Records from a collection:
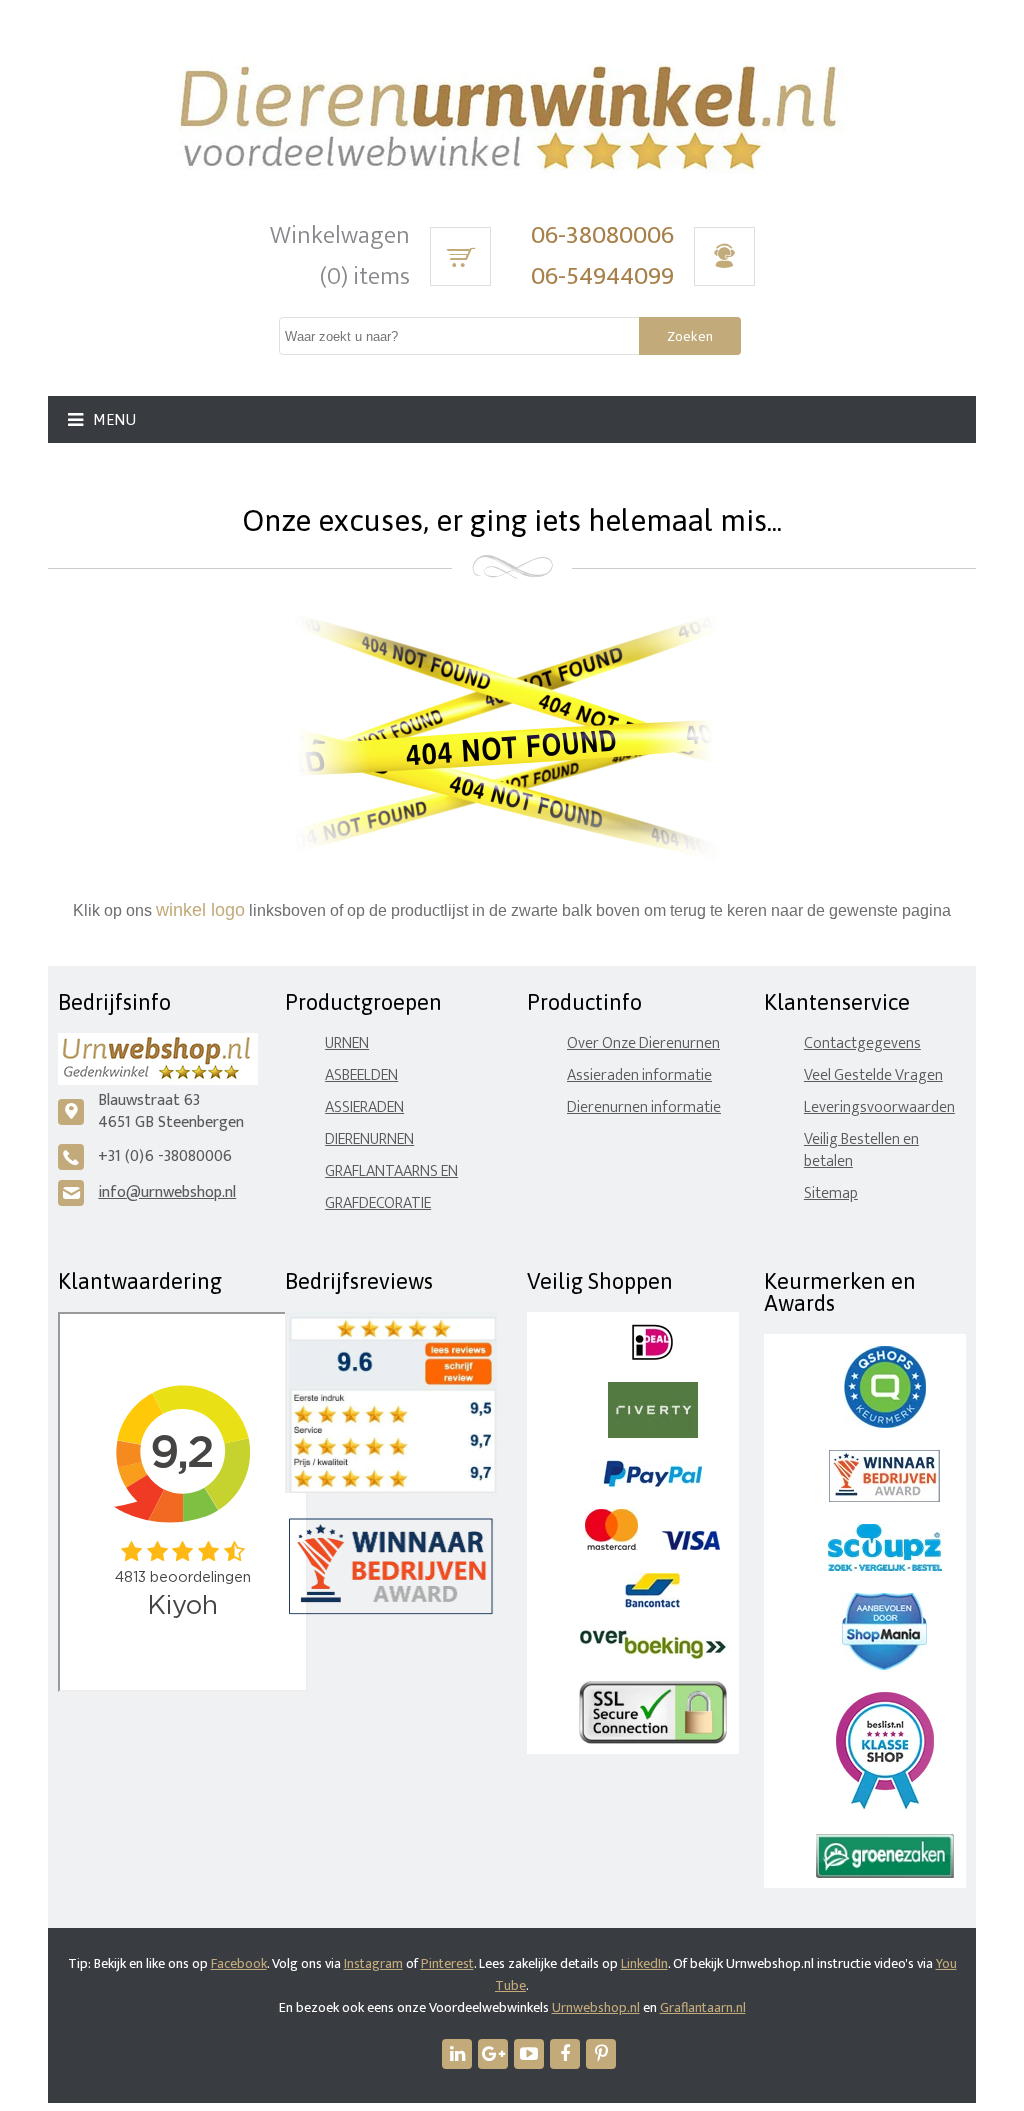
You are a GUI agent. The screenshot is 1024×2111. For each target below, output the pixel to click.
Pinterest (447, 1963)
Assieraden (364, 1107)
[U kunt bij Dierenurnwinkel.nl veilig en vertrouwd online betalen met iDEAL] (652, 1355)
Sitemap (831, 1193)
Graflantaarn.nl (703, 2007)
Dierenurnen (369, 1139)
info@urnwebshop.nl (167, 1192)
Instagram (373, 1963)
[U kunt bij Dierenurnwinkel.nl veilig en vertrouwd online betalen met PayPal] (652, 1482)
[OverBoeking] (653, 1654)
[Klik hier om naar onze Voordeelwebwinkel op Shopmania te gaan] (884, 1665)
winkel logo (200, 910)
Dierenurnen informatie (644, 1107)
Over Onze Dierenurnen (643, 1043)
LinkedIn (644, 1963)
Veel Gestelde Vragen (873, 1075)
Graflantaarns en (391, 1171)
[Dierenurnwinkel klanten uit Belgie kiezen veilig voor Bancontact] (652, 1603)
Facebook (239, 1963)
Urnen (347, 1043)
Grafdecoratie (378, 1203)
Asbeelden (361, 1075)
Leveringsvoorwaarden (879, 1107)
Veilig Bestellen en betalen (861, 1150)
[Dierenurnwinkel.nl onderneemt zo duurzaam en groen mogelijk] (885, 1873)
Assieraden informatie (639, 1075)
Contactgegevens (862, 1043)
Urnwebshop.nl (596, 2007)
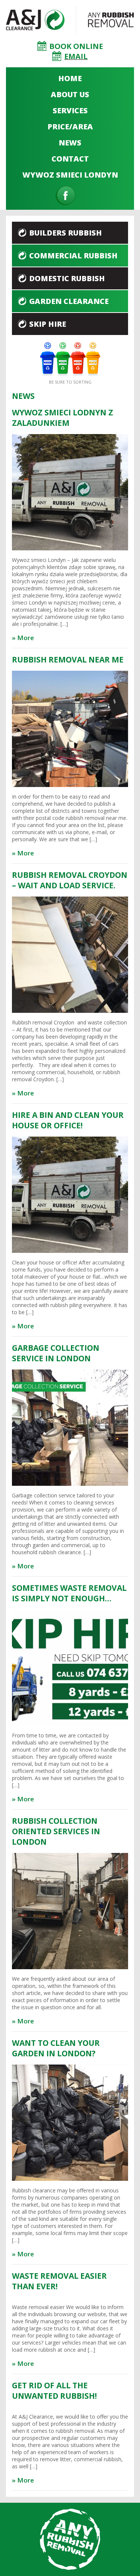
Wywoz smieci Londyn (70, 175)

Problem to work on: With the pictures omitted, set down each line exactly, starting at the first line of the records above and ending with the line that contains "Asbeelden (361, 1075)".

Output:
You are a GUI agent. The screenshot is 1024×2111. For each target below, output the pixel to click.
Pinterest (447, 1963)
Assieraden (364, 1107)
[U kunt bij Dierenurnwinkel.nl veilig en vertrouwd online betalen met iDEAL] (652, 1355)
Sitemap (831, 1193)
Graflantaarn.nl (703, 2007)
Dierenurnen (369, 1139)
info@urnwebshop.nl (167, 1192)
Instagram (373, 1963)
[U kunt bij Dierenurnwinkel.nl veilig en vertrouwd online betalen met PayPal] (652, 1482)
[OverBoeking] (653, 1654)
[Klik hier om naar onze Voordeelwebwinkel op Shopmania te gaan] (884, 1665)
winkel logo (200, 910)
Dierenurnen informatie (644, 1107)
Over Onze Dierenurnen (643, 1043)
LinkedIn (644, 1963)
Veel Gestelde Vragen (873, 1075)
Graflantaarns en (391, 1171)
[Dierenurnwinkel klanten uit Belgie kiezen veilig voor Bancontact] (652, 1603)
Facebook (239, 1963)
Urnen (347, 1043)
Grafdecoratie (378, 1203)
Asbeelden (361, 1075)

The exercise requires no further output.